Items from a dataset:
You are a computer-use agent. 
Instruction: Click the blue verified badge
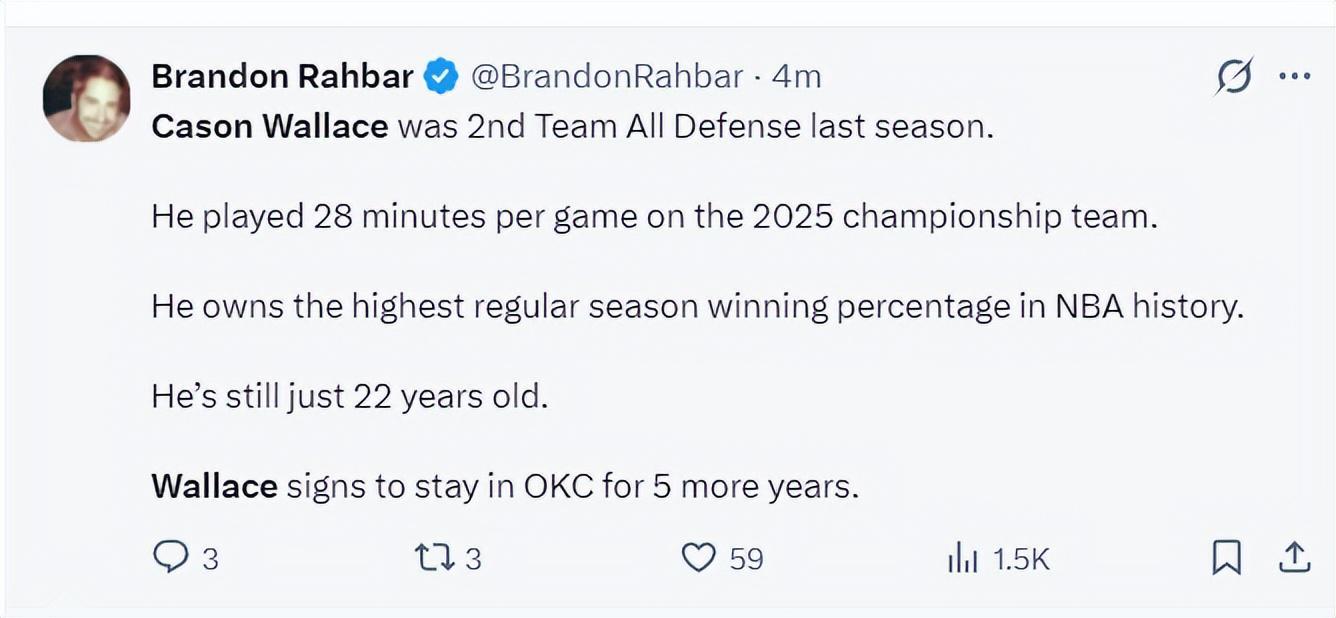[440, 76]
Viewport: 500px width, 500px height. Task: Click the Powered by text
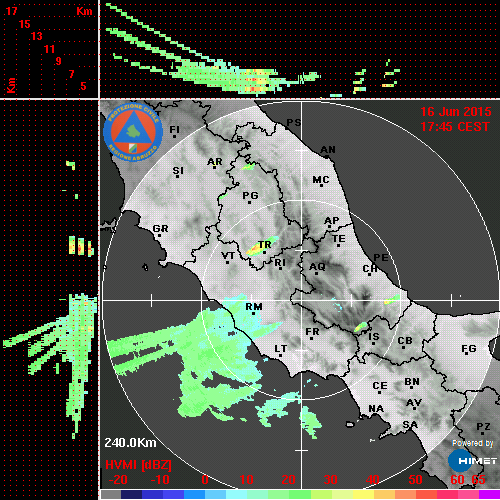473,443
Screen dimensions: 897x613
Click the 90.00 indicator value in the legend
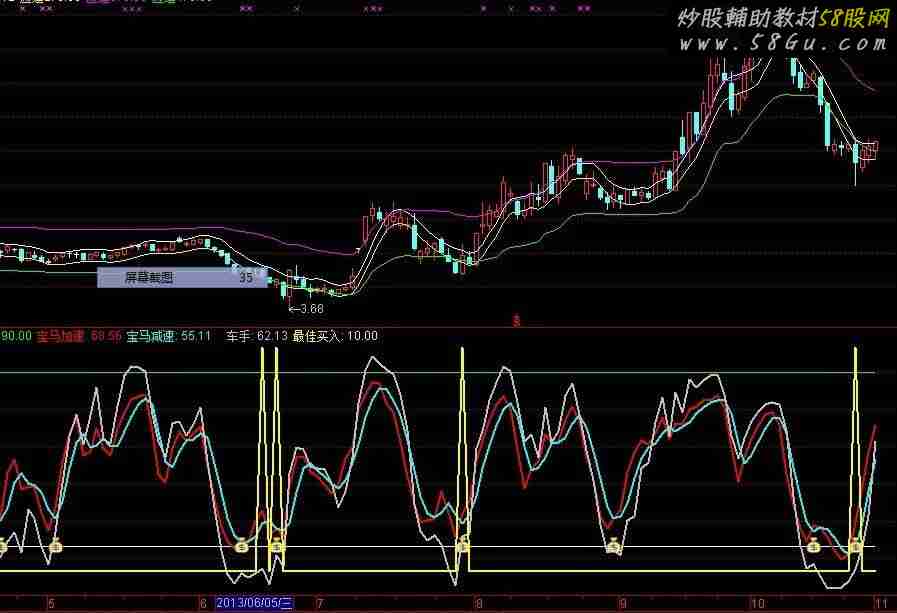[x=16, y=336]
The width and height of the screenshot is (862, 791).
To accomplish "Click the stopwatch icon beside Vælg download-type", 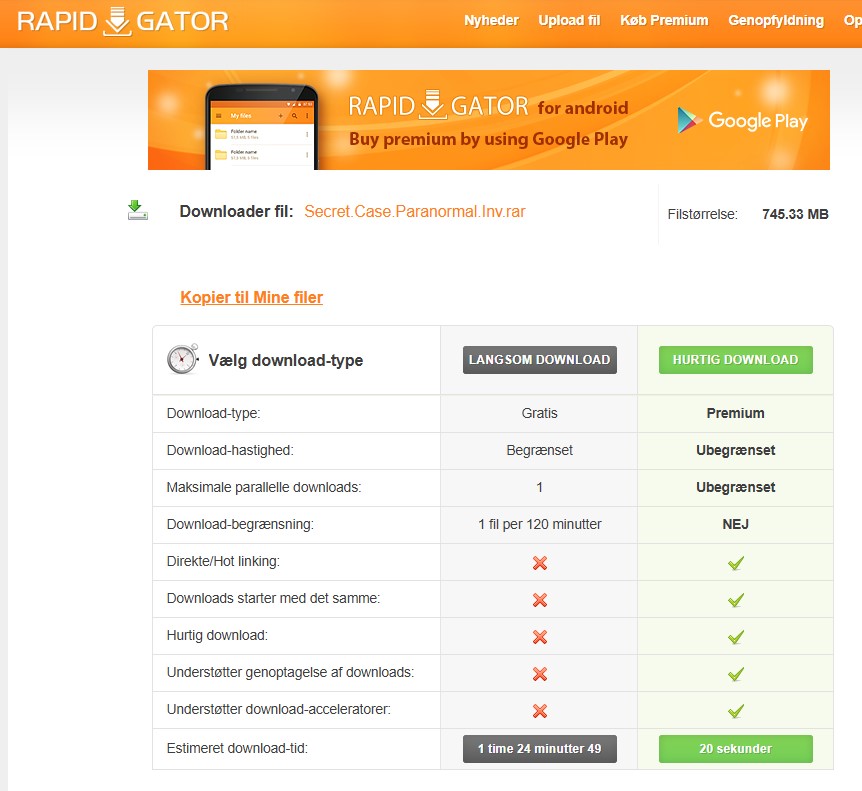I will pos(182,360).
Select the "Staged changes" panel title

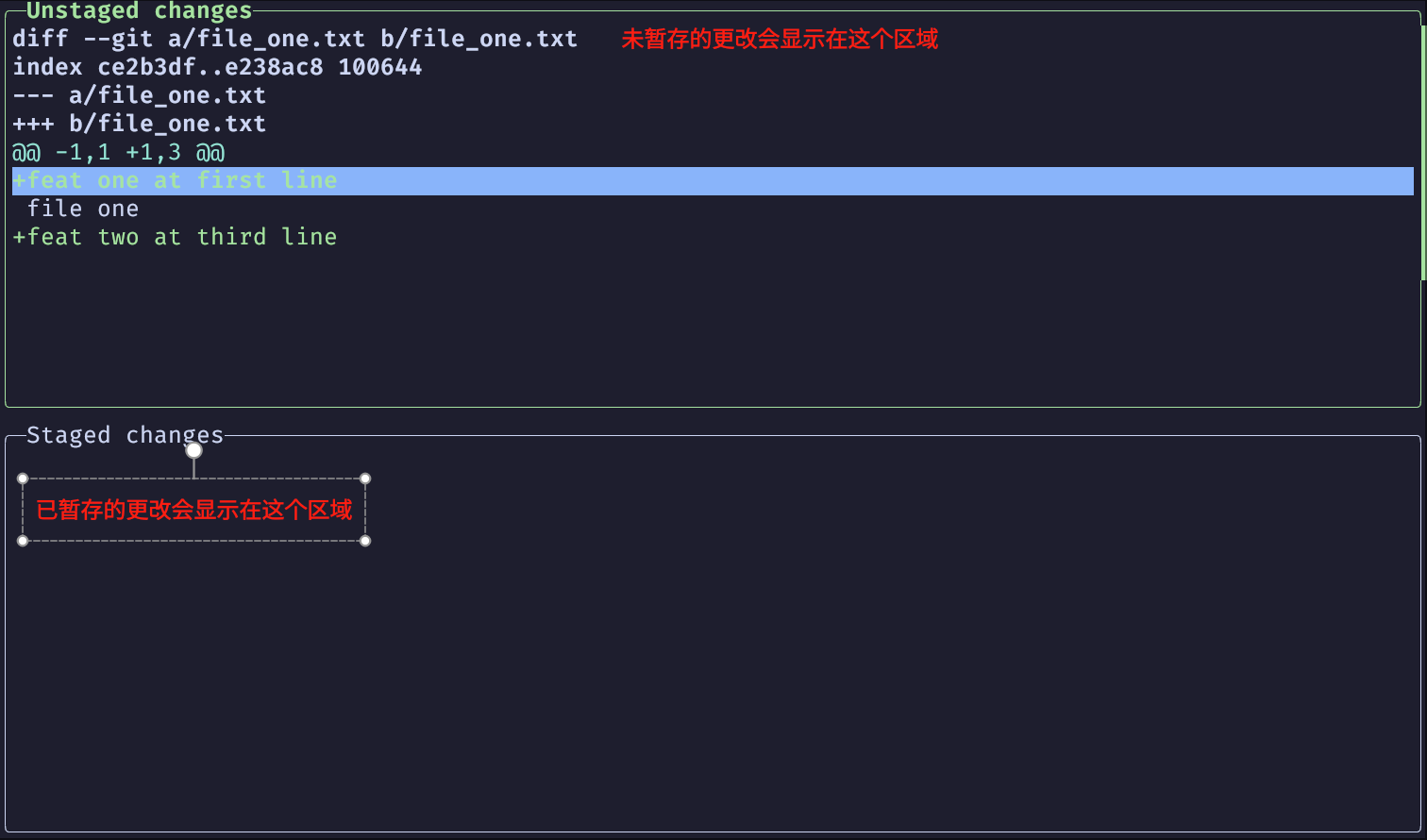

• _What to produce_: Up to and including the line with "The width and", copy the data above from its first line. Skip pictures.

• _Your solution_:
You are a computer-use agent. 
Instruction: Click the blue verified badge
[440, 76]
Viewport: 500px width, 500px height. Task: Click the Powered by text
473,443
Screen dimensions: 897x613
Click the 90.00 indicator value in the legend
[x=16, y=336]
The width and height of the screenshot is (862, 791).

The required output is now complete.